Personal information
- Date of birth: 18 November 1992 (age 33)
- Place of birth: Gjilan, Kosovo
- Height: 1.80 m (5 ft 11 in)
- Position: Attacking midfielder

Youth career
- 2005–2010: Floridsdorfer AC
- 2008–2009: → Brigittenau (loan)

Senior career*
- Years: Team / Apps / (Gls)
- 2009–2010: Wiener Linien / 16 / (11)
- 2010–2011: Liesing ASK / 8 / (4)
- 2011: SV Wienerberg / 11 / (4)
- 2011–2012: Northampton Town / 2 / (0)
- 2012–2014: Austria Klagenfurt / 18 / (0)
- 2013–2014: Annabichler SV / 13 / (2)
- 2015: Post SV Wien / 13 / (2)
- 2015–2016: SV Oberwart / 16 / (3)
- 2016: 1. SC Sollenau / 12 / (1)
- 2016–2017: SV Schwechat / 13 / (2)
- 2017: Llapi / 5 / (0)
- 2017–2018: SV Haitzendorf / 26 / (2)
- 2018–2019: Obergänsernndorf / 24 / (0)
- 2019–2021: Oberp./Schwarz. / 20 / (2)
- 2022: Gerasdorf/Stammersdorf / 7 / (0)
- 2022–2023: FC Mistelbach / 12 / (2)

= Lumbardh Salihu =

Footballer (born 1992)

Lumbardh Salihu (born 18 November 1992) is a former professional footballer who played as an attacking midfielder. Salihu lately competed on the celebrity version of Big Brother VIP Kosova and was crowned as the winner of the second season on 2 February 2024.

==Early life==
His father, Salih Salihu, served as a deputy in the Assembly of the Republic of Kosovo for Vetëvendosje. His father left Kosovo for economic reasons. He and the family joined his father in Vienna in 2003.

==Football career==
===Early career===
In 2005 Salihu started the career at Floridsdorfer AC. While, on 2008 was on loan for a year to Brigittenau.

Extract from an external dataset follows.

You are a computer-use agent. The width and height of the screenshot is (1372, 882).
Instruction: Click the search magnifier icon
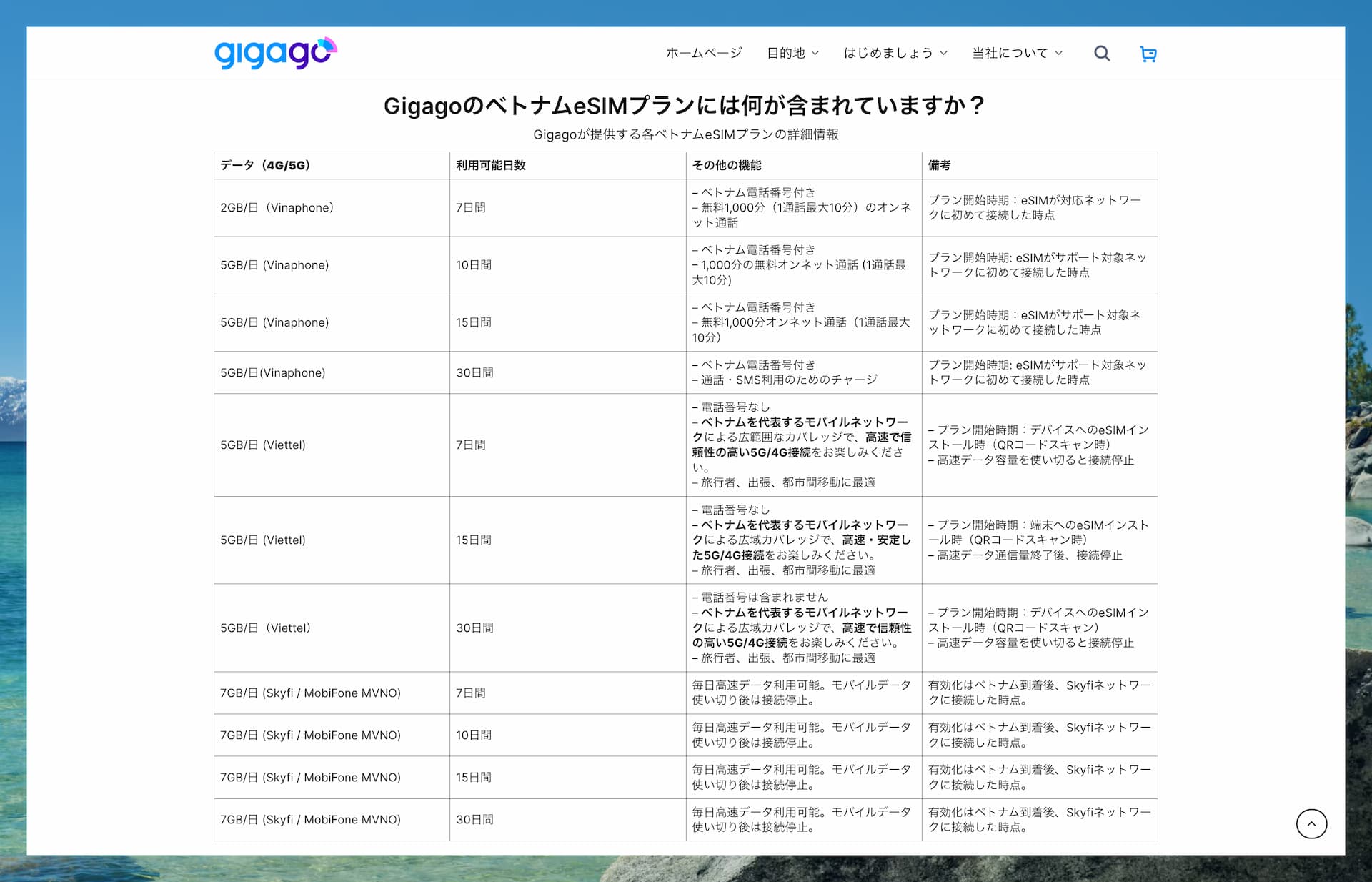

On 1 January 2011. Salihu signed to Wiener Stadtliga side SV Wienerberg. On 13 March 2011, he made his debut in a 2–1 away win against Landstraßer after coming on as a substitute in the 61st minute in place of Denis Gavrilovic.

===Northampton Town===
On 29 July 2011. Salihu signed to League Two side Northampton Town. On 23 August 2011, he made his debut in a 4–0 defeat against Wolverhampton Wanderers in an EFL Cup match and after debut Gary Johnson, the Northampton Town manager said of his debut that "He's only just come back from an injury and he's only 18 so it was one of those where we just wanted to give him a little feel for it". He was released in January 2012.

===Austria Klagenfurt and Annabichler SV===
On 4 July 2012. Salihu signed to Regionalliga Mitte side Austria Klagenfurt and in 2013–14 season, he also came to Landesliga Kärnten side Annabichler SV (farm team).

===Post SV Wien===
On 1 January 2015. Salihu signed to Wiener Stadtliga side Post SV Wien. On 27 February 2015, he made his debut in a 0–0 away draw against Ostbahn XI after being named in the starting line-up.

===Regionalliga Ost===
He played for some the Regionalliga Ost teams as with Oberwart (2015–2016), 1. SC Sollenau (2016) and SV Schwechat (2016–2017).

===Llapi===
On 21 January 2017. Salihu signed to Football Superleague of Kosovo side Llapi.

===Later career===
On 1 July 2017. Salihu signed to 1. Niederösterreichische Landesliga side Haitzendorf. On 12 August 2017, he made his debut in a 1–1 home draw against Rohrbach/Gölsen after coming on as a substitute in the 46th minute in place of Benjamin Pasic.

==Media career==
Salihu was crowned winner of the second season of Big Brother VIP Kosova in February 2024. He said he would invest the €144,000 prize money into property in Kosovo or Albania. On the show, he dated Kader Kicaj, though the pair split up after the series finished. He was later linked with singer Semi Japuaj. He gained Kosovar citizenship in September 2024.

==Political career==
Salihu joined the Democratic League of Kosovo (LDK) in October 2024, being welcomed by party leader Lumir Abdixhiku, who said, "Welcome to the real biggest house in Kosovo, Lumbardh!" This was part of the LDK's strategy to recruit influential public figures with significant influence on social media. He met with the Kosovar diaspora in Switzerland in order to include expatriates in decision-making processes in Kosovo. However, he made a gaffe in a January 2025 interview by stating "I'm going to be a father soon" whilst talking about his sister's pregnancy.

He achieved 6,000 votes in his first bid for a seat in the Kosovo Assembly in February 2025. He was endorsed by the family of Ibrahim Rugova, former President of Kosovo. He ran for a seat for a second time in December 2025, but was again unsuccessful.